··· Supplied records
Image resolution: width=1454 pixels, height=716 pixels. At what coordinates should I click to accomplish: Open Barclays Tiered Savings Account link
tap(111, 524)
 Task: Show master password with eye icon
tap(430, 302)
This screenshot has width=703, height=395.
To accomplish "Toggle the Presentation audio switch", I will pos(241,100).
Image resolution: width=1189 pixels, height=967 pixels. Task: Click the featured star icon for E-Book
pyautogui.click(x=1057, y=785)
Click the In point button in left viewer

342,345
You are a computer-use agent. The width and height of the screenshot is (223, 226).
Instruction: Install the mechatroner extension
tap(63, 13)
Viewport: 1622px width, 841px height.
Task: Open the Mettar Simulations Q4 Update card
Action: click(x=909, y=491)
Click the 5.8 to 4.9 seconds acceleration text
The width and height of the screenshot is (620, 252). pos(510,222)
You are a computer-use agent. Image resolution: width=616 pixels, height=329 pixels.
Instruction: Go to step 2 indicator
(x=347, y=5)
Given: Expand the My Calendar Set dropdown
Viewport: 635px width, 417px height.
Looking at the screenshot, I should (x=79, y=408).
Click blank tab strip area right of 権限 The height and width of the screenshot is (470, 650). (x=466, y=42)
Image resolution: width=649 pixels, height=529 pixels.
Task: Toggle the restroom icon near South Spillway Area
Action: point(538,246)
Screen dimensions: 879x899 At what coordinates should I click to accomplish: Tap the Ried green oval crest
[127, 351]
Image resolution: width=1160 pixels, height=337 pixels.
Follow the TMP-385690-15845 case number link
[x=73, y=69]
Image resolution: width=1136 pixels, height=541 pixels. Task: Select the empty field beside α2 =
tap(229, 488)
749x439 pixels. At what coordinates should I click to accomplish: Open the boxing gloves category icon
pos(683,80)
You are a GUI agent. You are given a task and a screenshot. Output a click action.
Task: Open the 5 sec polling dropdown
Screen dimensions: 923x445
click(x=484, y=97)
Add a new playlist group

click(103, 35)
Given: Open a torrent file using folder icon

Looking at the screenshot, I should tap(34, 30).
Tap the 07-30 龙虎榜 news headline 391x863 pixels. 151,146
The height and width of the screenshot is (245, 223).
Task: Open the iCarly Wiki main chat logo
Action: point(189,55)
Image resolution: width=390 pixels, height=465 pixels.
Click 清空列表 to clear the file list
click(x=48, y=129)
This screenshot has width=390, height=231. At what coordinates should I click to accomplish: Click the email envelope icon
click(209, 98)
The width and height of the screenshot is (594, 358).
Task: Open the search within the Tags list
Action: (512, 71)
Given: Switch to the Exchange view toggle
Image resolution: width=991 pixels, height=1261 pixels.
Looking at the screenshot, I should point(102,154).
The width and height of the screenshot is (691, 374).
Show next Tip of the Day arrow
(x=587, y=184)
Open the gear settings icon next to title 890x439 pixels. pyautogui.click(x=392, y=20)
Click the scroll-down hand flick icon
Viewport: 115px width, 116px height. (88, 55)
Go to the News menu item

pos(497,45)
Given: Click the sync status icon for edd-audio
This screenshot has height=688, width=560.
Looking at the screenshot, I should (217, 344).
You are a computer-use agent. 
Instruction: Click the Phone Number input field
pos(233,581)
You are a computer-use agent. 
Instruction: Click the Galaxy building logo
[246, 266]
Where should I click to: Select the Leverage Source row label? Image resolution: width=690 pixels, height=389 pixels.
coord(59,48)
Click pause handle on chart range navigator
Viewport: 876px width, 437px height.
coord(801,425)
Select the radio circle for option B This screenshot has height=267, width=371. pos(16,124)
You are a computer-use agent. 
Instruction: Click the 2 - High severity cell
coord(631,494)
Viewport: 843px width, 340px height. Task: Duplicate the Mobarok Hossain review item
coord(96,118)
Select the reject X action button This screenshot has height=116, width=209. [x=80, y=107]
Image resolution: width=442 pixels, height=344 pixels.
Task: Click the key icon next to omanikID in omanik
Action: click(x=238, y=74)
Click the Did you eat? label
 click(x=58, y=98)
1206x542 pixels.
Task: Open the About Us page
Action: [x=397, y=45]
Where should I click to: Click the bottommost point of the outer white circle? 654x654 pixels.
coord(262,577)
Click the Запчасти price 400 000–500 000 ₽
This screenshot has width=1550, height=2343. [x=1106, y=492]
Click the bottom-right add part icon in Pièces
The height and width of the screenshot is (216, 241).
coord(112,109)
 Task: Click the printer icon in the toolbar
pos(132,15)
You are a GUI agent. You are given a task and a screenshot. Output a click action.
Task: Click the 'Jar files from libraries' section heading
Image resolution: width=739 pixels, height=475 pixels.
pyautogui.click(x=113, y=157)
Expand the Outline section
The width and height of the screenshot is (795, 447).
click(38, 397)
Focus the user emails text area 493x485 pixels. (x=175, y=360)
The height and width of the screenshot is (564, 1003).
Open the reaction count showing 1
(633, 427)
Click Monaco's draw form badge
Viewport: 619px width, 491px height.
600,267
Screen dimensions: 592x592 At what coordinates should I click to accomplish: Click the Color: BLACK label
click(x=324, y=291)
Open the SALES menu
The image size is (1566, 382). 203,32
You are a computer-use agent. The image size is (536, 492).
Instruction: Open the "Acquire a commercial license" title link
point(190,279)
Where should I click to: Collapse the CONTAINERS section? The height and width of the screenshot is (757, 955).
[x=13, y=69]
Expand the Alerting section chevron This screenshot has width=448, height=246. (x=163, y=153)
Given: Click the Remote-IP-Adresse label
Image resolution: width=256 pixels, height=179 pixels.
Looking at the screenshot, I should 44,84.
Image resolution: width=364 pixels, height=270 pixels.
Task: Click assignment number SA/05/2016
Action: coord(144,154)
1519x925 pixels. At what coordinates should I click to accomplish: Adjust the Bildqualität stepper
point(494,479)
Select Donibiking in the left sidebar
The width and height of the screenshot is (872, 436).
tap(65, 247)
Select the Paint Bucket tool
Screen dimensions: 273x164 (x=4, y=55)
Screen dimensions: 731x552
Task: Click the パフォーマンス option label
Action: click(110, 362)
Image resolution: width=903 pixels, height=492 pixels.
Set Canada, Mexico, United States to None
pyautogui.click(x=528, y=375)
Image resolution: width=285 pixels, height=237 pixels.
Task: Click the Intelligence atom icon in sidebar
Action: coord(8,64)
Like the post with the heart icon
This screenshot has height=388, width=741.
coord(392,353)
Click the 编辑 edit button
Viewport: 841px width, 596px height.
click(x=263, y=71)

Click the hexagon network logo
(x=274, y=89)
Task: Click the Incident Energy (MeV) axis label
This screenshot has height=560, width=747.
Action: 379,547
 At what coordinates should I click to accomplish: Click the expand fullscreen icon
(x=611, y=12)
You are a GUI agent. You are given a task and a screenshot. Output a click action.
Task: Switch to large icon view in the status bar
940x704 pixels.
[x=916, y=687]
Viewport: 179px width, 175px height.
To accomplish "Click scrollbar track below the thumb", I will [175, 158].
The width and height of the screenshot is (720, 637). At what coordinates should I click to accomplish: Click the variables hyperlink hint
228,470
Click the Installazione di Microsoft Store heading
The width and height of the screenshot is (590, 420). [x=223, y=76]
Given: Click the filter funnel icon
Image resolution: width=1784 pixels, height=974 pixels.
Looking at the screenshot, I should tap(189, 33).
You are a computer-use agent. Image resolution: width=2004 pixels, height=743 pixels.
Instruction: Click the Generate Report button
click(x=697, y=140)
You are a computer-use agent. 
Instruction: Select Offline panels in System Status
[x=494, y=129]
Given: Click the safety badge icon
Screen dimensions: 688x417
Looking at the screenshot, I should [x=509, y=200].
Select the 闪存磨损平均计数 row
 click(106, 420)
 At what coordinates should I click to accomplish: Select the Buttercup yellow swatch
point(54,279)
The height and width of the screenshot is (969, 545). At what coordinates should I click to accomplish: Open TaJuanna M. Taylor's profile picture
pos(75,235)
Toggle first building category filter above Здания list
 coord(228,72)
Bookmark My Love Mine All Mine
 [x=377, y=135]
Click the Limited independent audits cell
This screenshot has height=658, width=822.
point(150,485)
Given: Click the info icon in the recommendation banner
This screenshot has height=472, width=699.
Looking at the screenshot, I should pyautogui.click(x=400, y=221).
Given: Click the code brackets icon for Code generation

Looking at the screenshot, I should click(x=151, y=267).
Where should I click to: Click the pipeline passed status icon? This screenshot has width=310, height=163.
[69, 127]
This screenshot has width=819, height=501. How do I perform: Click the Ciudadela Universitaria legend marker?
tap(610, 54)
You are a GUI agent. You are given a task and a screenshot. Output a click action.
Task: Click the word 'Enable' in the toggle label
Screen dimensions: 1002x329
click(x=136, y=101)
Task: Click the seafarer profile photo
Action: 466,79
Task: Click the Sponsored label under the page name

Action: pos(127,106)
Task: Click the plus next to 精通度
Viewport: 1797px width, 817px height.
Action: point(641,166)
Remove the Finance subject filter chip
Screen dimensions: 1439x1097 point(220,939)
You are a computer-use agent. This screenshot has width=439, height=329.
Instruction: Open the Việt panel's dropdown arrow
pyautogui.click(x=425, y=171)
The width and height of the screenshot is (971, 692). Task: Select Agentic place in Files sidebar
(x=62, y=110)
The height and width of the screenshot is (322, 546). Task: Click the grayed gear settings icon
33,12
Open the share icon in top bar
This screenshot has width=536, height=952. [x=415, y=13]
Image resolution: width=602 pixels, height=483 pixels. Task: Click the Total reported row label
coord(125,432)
······
Assigned task ▸
The reply must hold exactly the lines from the one containing "The height and width of the screenshot is (322, 546)." to the last line of the entries, and nothing more.

Exercise answer ▸
The height and width of the screenshot is (322, 546). Task: Click the grayed gear settings icon
33,12
Open the share icon in top bar
This screenshot has width=536, height=952. [x=415, y=13]
Image resolution: width=602 pixels, height=483 pixels. Task: Click the Total reported row label
coord(125,432)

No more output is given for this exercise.